SOURCE DOCUMENT:
## Begin

Our view on cost is that you need to ensure you have your engineering complete and have – particularly in situ. And this is a mistake a lot of players have made in the past is they don’t get the engineering up front done. They don’t have enough geological definition and their modeling done before they start because it’s very easy on a SAGD project to get your wells placed in the wrong position, and for us we do not want to have to re-drill the wells as many of operators have, even the operators that have – are widely recognized as being very good SAGD operators, have had to re-drill wells. So it’s easy to do. So to accelerate is actually not a good thing. It’s probably going to be – destroy capital efficiency by trying to accelerate, so we’re being very disciplined, keeping to our schedule, making sure we got all the right data, collected data, and have the engineering complete before we start, so you won’t see us accelerate. David McColl – Morningstar: That’s great. Thank you.

## End

BRIEF: Pick up the call transcript about SAGD project costs after its last line and keep it going. The material after this point comes from an unrelated source.

STORED DATA:
## Begin

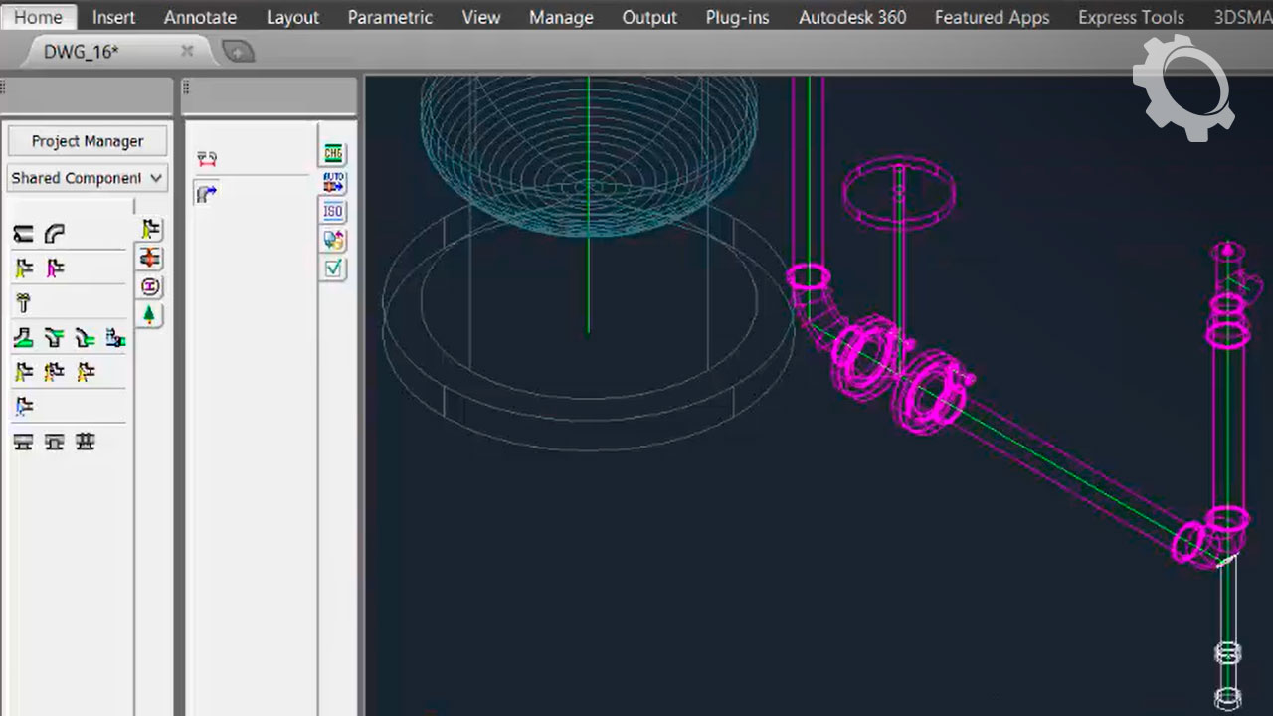Switch to the Parametric ribbon tab
The image size is (1273, 716).
click(390, 17)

## End

REPLY:
Thank you. The next question is from Greg Pardy at RBC Capital Markets. Please go ahead. Your line is now open. Greg Pardy – RBC Capital Markets: Hi. Thanks. Good morning, Steve. Just a couple things; I want to come back to Horizon. Just looking at the OpEx in the quarter, which just surprised me, it seemed a little bit higher just given where the run rates were. But the absolute number looked bigger, and I’m curious as to whether any additional costs are being loaded into that number? And the same question would almost hold true on the depletion side for Horizon, just to get our numbers right? And then the more strategic question, obviously there’s lots of talk now with LNG and so forth, and you guys have vast resources, the Montney and the Duvernay, just curious as to what your plans are for that acreage? Is this effectively the stuff you’re going to leave as an option when prices move higher or could you see yourself doing something sooner? Thanks very much.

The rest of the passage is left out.